右端のGOの画像の白雲は非円形の例だが、図1に示した活動3段階レベルの最高値“2”に値する:これには複数の前線が含まれ、明るい雲を維持し続けている。
単独線状の白雲前線活動に戻る λ= 130°〜135°Ls
第三期の活動はλ=130°〜135°Ls (5月13〜24日) に渡り、円形の白雲前線は観測されない。活動は依然として非常に興味深いが、風の循環はもはや円形の白雲を形成しない。
図4:第三期、活動がやや衰退する。
左:λ= 130°Ls (5月13日
― Mark JUSTICE)。
中:λ= 131°Ls (5月14日
― Martin LEWIS)。
右:λ= 133°Ls (5月19日
― Almir GERMANO)。
λ=135°Ls以降の白雲前線活動の衰退
そしてその後、λ=135°Ls以降に活動は急激に衰えを見せ、6月一杯の間は明瞭な動きは全く捉えられない――例外としてCharles
TRIANAによるλ=139/140°Ls (6月1〜2日) の記録があるが (CMO/ISMO 2013/2014 Mars Gallery参照)、白雲の緯度が低過ぎる (南寄り過ぎる) ようだ。ここでは、決定的な結論を引き出すほど画像の質は高くないのが残念であるし、また図1に明らかなように、この期間にはデータの欠落日が多い。MRO MARCIの火星天候レポート動画は欠落を補うのに有効だが、これにも目立った活動は認められない――まあMRO MARCIレポートでは白雲前線の活動が最も盛んな地方火星時の画像は得られないのだが。しかしながら、円形の、あるいは濃密な白雲前線であれば地方時が正午に達してもまだ残って見えてしかるべきであろう。

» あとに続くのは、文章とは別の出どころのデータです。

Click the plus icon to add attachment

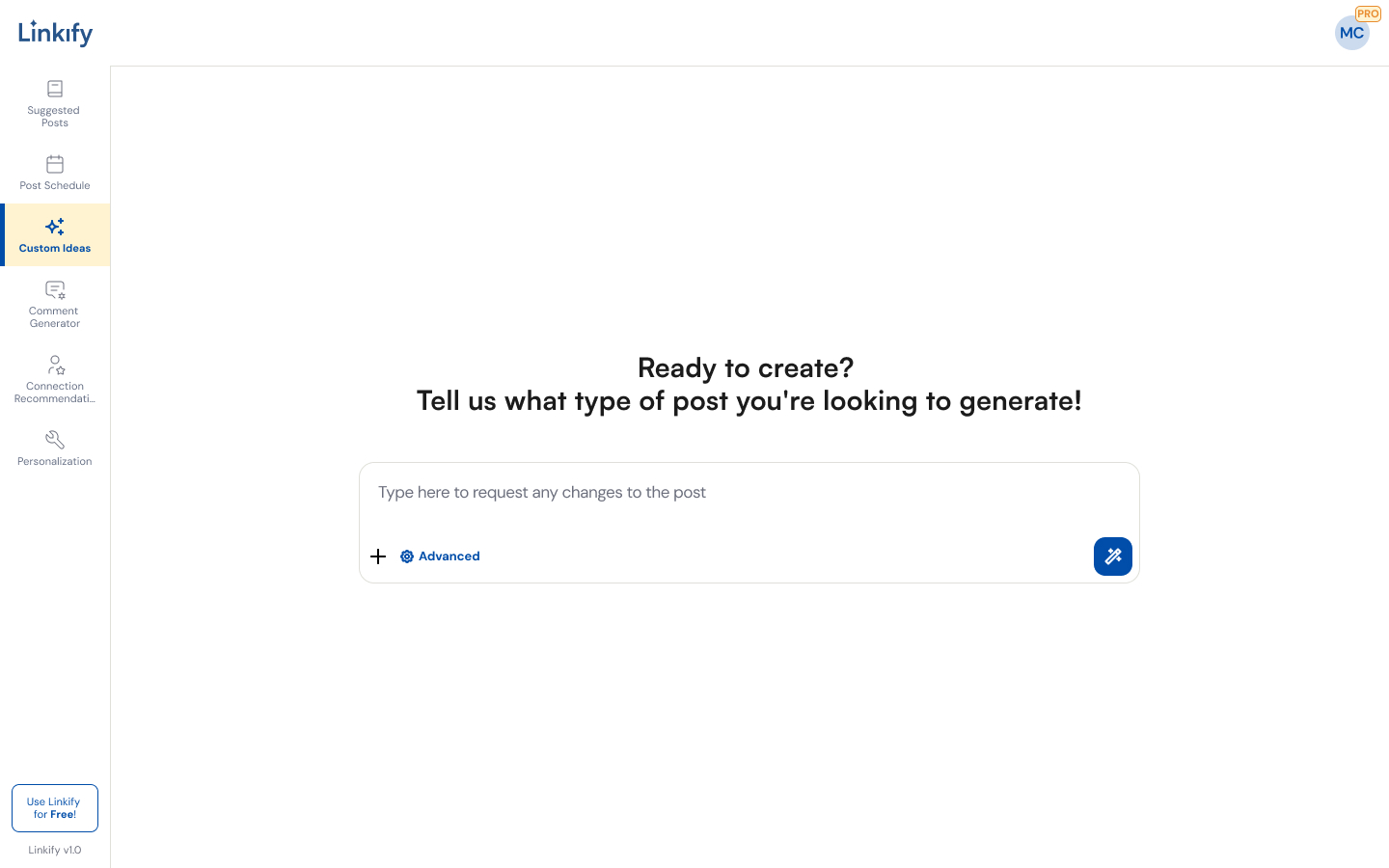[378, 556]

図5:最終期の典型的な朝方のマレ・アキダリウムの画像。
白雲活動は全く、もしくはほとんど認められない。
季節は火星北半球の夏の後半に達している。
左:λ= 143°Ls (6月9日
― Stefan BUDA)、
中及び右:λ= 149/150°Ls (6月21〜22日
― Xavier DUPONT)。
過去の火星年では140°Ls以降でも円形の強い白雲前線活動が認められており、従って年ごとに変動があるということだろう。全く活動のない年、また白雲前線活動が長く居残る年は共に異常といえるのだろう。図6にはHSTが1997年にλ=146°Ls (7月9日) で捉えた濃密で明るい白雲前線を示した。

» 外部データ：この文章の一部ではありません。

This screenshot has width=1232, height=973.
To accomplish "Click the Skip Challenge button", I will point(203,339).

図6:HSTによる1997年λ=146°Ls (7月9日)の強い白雲前線の画像。
© STScl. 画像処理は筆者による。
2014年には白雲を伴う前線活動はλ=116°Ls近辺で始まり (非常に早い)、少なくともλ=135°Lsまで持続し、ピークはλ=124°Lsからλ=129°Lsの間であった。λ=135°〜140°Ls以降におそらく異例と思われる活動の急激な衰退が認められた。
次回のノートでは、2014年に観測された火星北半球の夏期の白雲を伴う前線のより詳細な形状変化と活動状況を分析したい。